[Fig 4 below is what I would need as outcome, the other 2 figures show what I get from my data: PCA on environmental data or on the abundance data
No duplication ofR - how to make PCA biplot more readable or Plotting pca biplot with ggplot2
It is conducting abundance and environmental data in PCA simultaneously, working with two different data frames: I was told it shall work in the way, that from PCA1 you get the coordinates for the species and than with a second command you overlay over the species coordinates vectors not from PCA 1 but from another dataset that has the same sites as the first one not abundance but environmental data.
My prof did a PCA on abundance and environmental data 10 years ago. He overlaid the results of the principal components analysis (PCA) of abundance data of species with the correlations between the PCA scores and the environmental factors potentially influencing the ciliate distributions. How can I do that in R, when I have one data frame where the abundance of each species at the 33 sites are listed and one data frame where 12 different environmental parameters of the 33 sites are listed? So e.g. with the following data
#Create random dataframe of abundance data, I am sure this can be done simpler and more elegant than this ;)
species<-c("spec1", "spec2", "spec3", "spec 4", "spec 5", "spec 6", "spec7")
site1<-c(2,4,19,34,3,6,9)
site2<-c(5,8,9,12,0,1,1)
site3<-c(23,56,7,1,1,1,2)
site4<-c(4,6,2,8,5,1,7)
abundance<-data.frame(species,site1,site2,site3,site4)
rownames(abundance)<-abundance$species
abundance<-abundance[,-1]
#Create random dataframe of abundance data
#environmental parameters of the sites
X<-c("site1","site2","site3","site4")
Temp<-c(24,24.5,23.5,25)
Chla<-c(2.2,1.5,2.0,3.4)
Salinity<-c(24,25,26,23)
Depth<-c(200,400,600,200)
environment<-data.frame(X,Temp,Chla,Salinity,Depth)
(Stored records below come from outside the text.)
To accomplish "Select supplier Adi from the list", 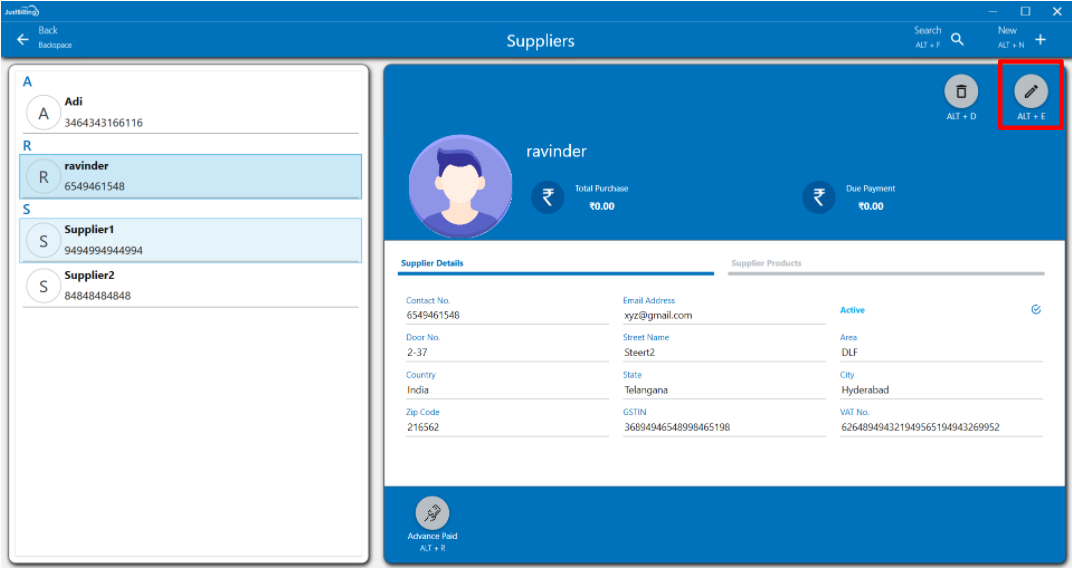I will click(x=190, y=113).
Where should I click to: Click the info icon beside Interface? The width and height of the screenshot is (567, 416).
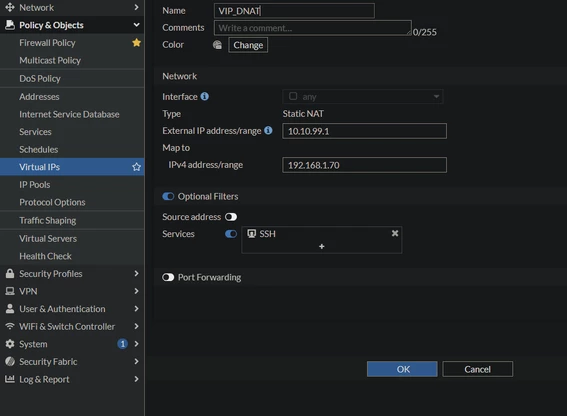(x=205, y=96)
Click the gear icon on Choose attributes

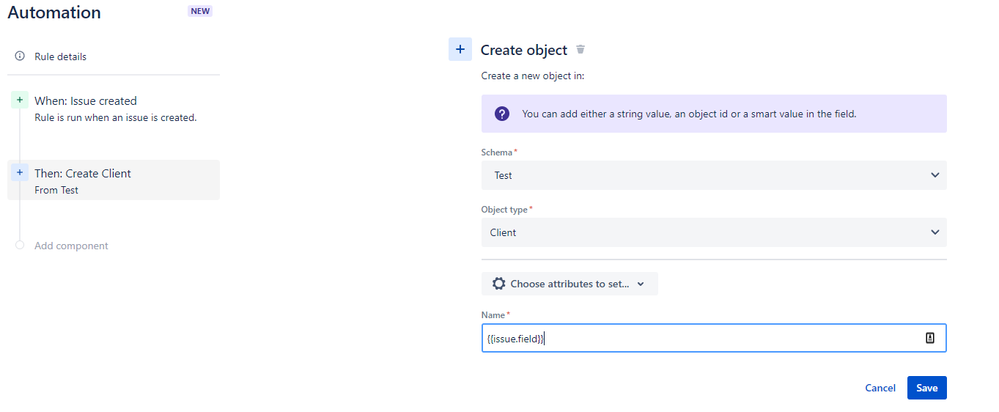tap(498, 284)
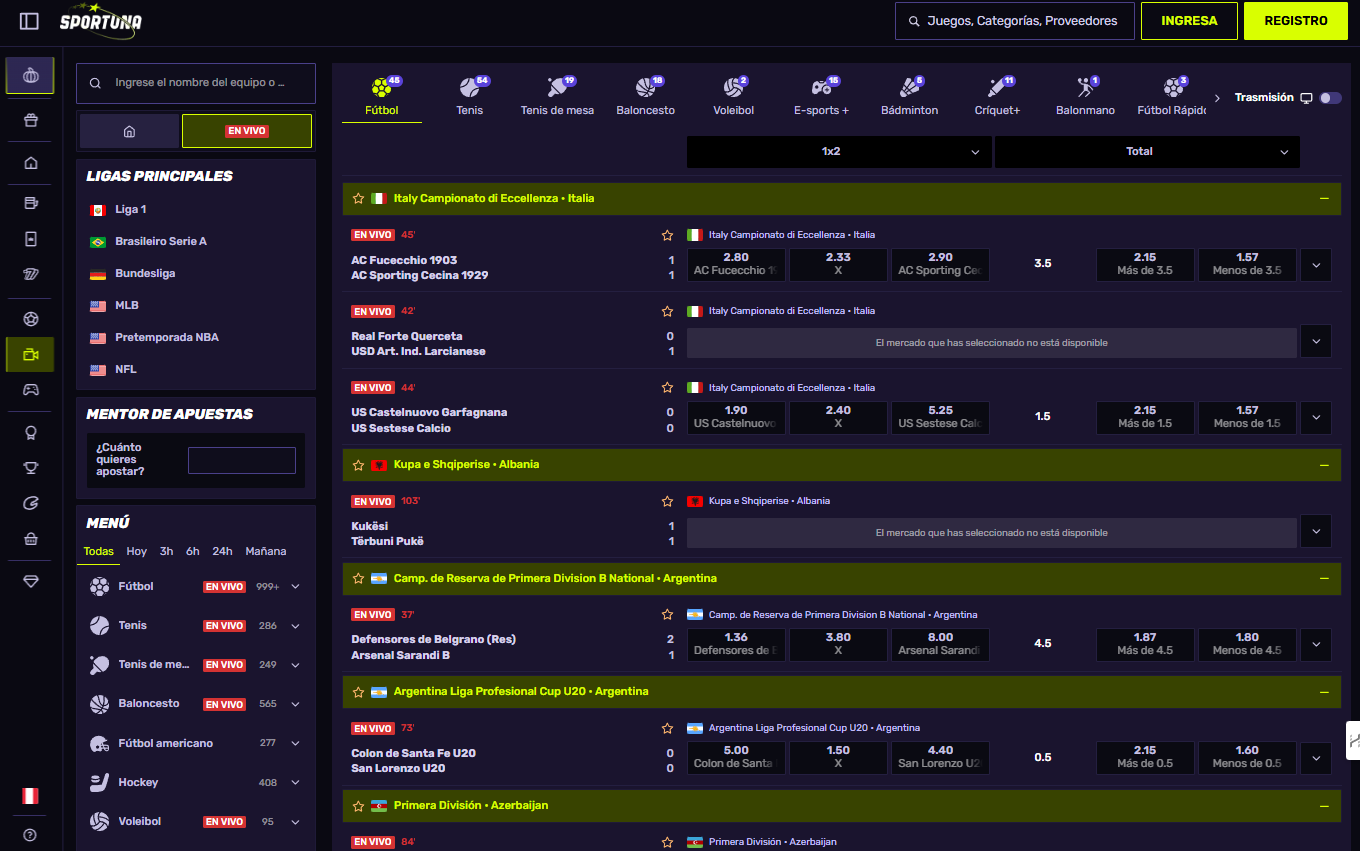Click the REGISTRO button
Screen dimensions: 1360x851
click(x=1295, y=21)
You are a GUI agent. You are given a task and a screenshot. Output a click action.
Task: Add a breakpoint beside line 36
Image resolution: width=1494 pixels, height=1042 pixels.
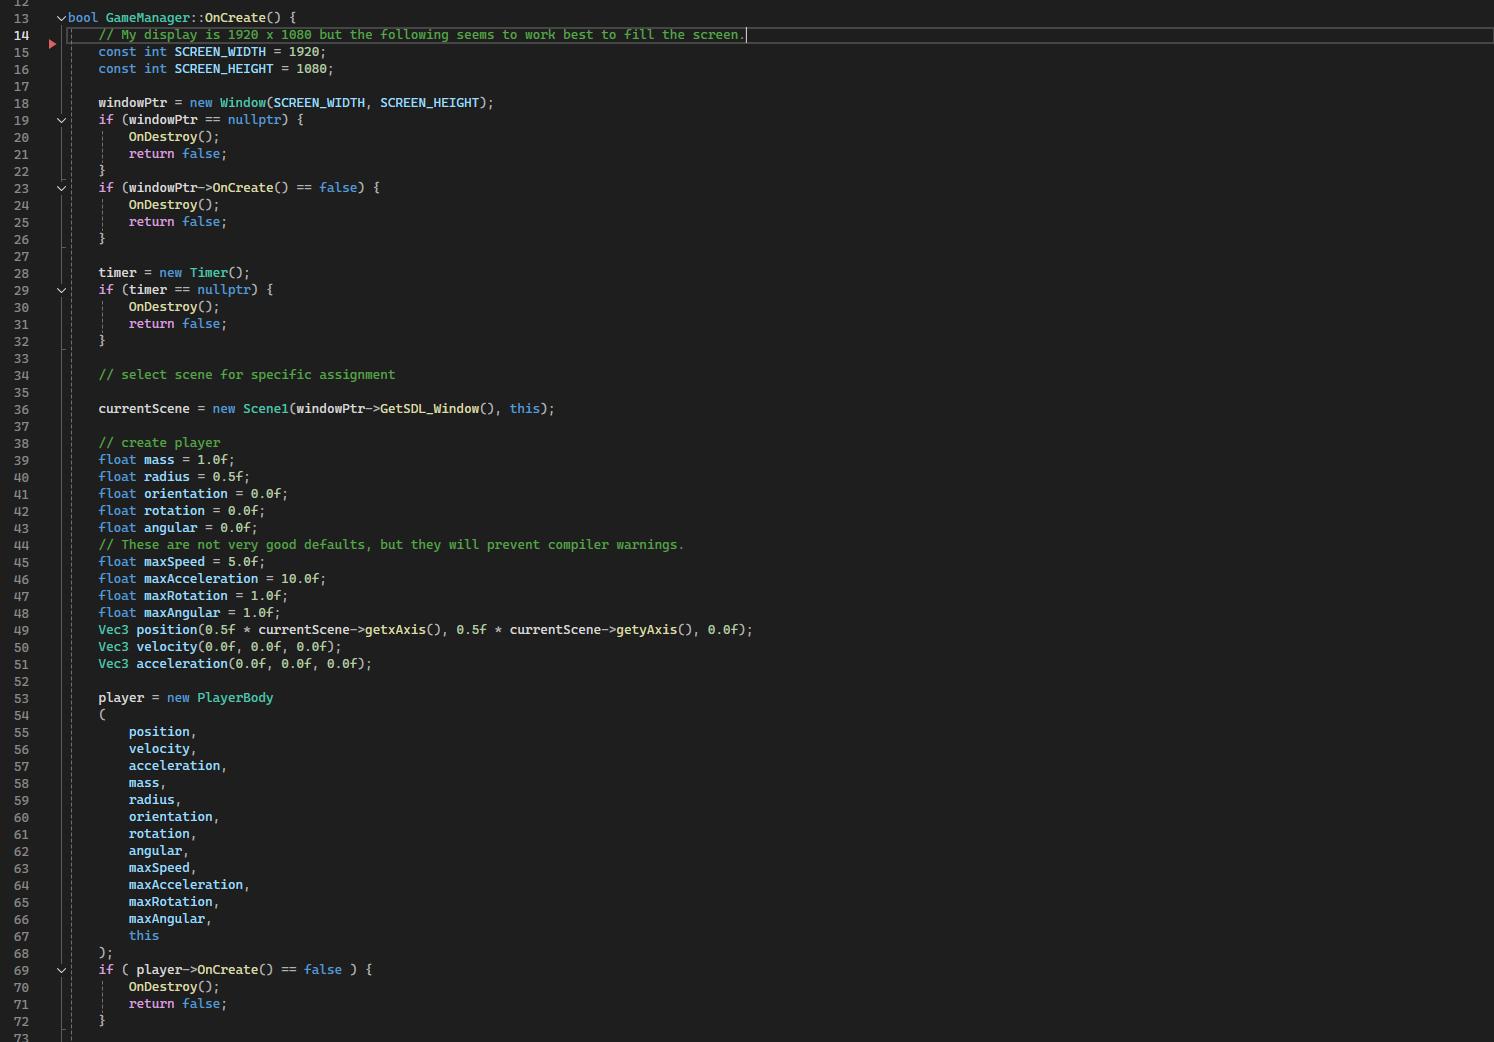pyautogui.click(x=50, y=409)
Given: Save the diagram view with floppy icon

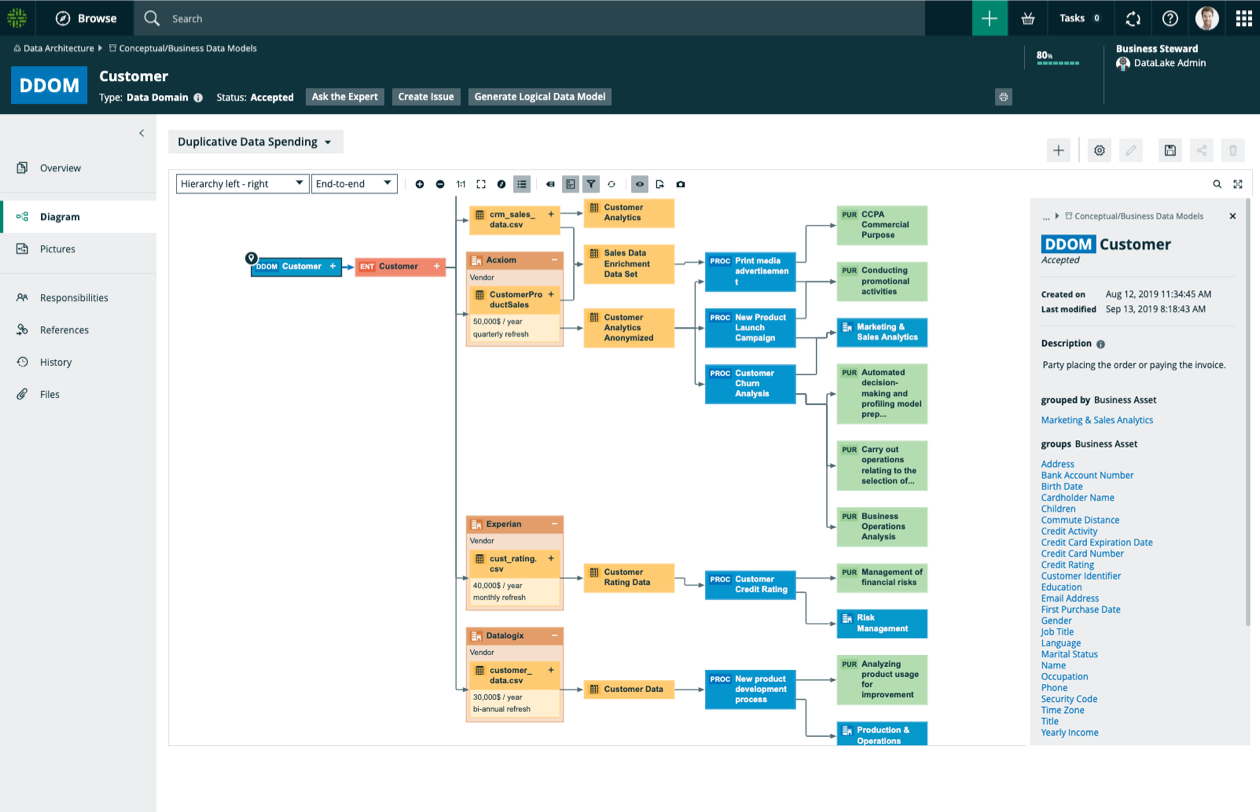Looking at the screenshot, I should click(1169, 150).
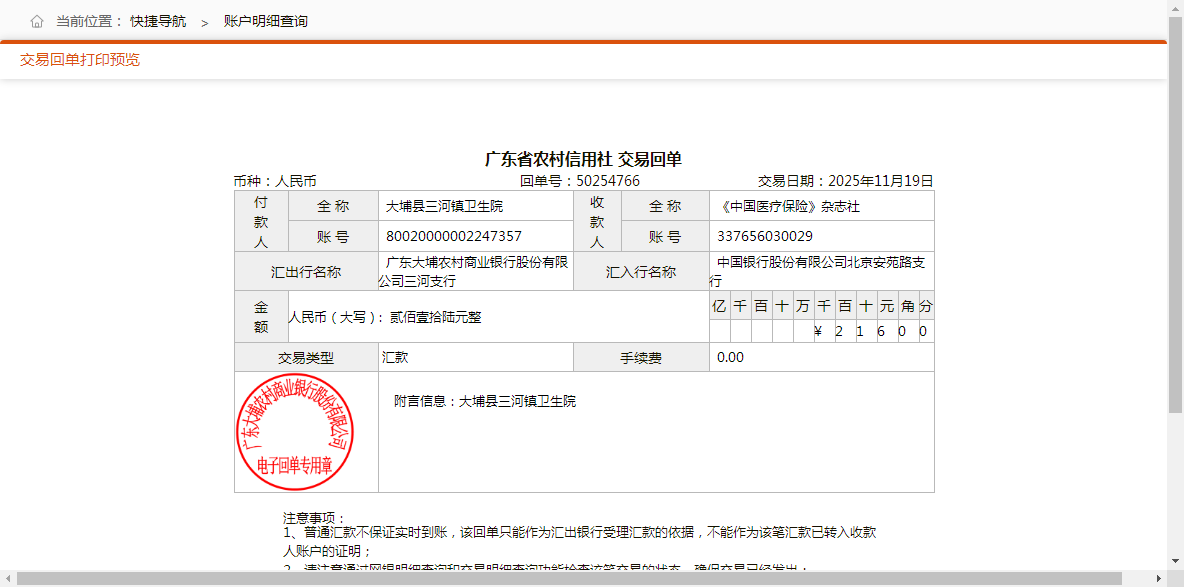Click the 交易日期 2025年11月19日 text
The image size is (1184, 587).
coord(874,181)
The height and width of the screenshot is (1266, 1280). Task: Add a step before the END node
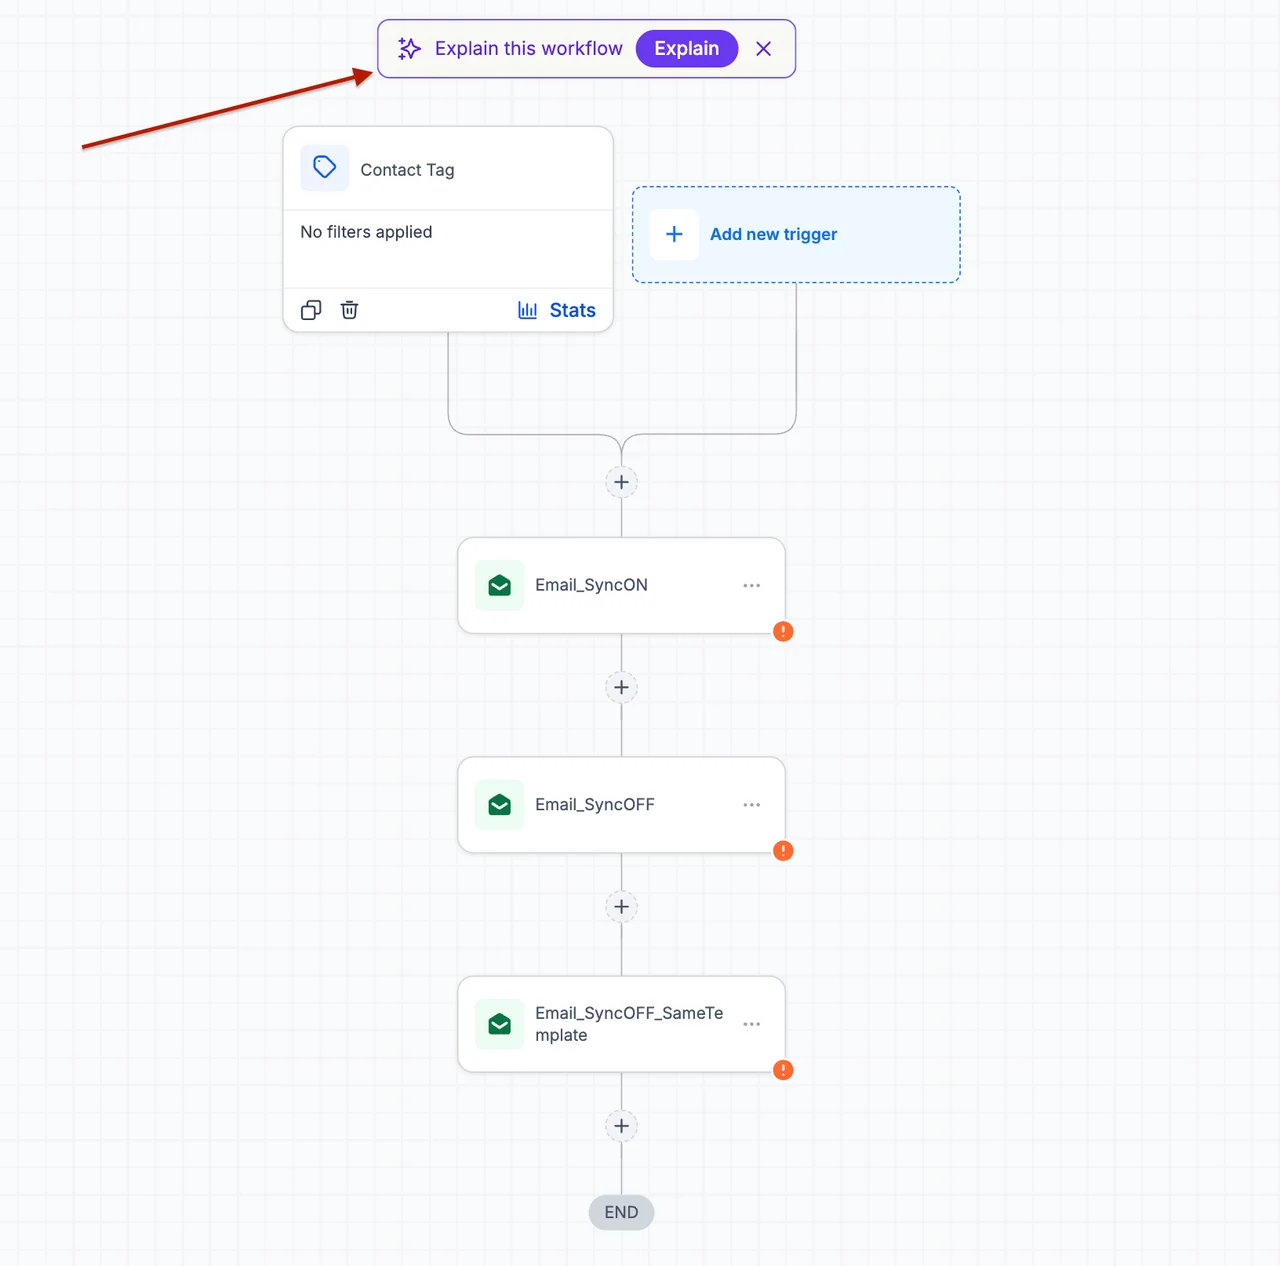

rownames(environment)<-environment$X
environment<-environment[,-1]
###PCA on abundance data
#hellinger pre-transformation of abundance data
??decostand
library(vegan)
abu.h<-decostand(abundance,"hellinger")
abu.h.pca<-prcomp(abu.h)
biplot(abu.h.pca)
##and now I would need to discard the sites vectors and overlay it with
#the environmental sites factors, due to my prof?
?prcomp
envir.PCA<-prcomp(environment,scale = TRUE)
biplot(envir.PCA)
?biplot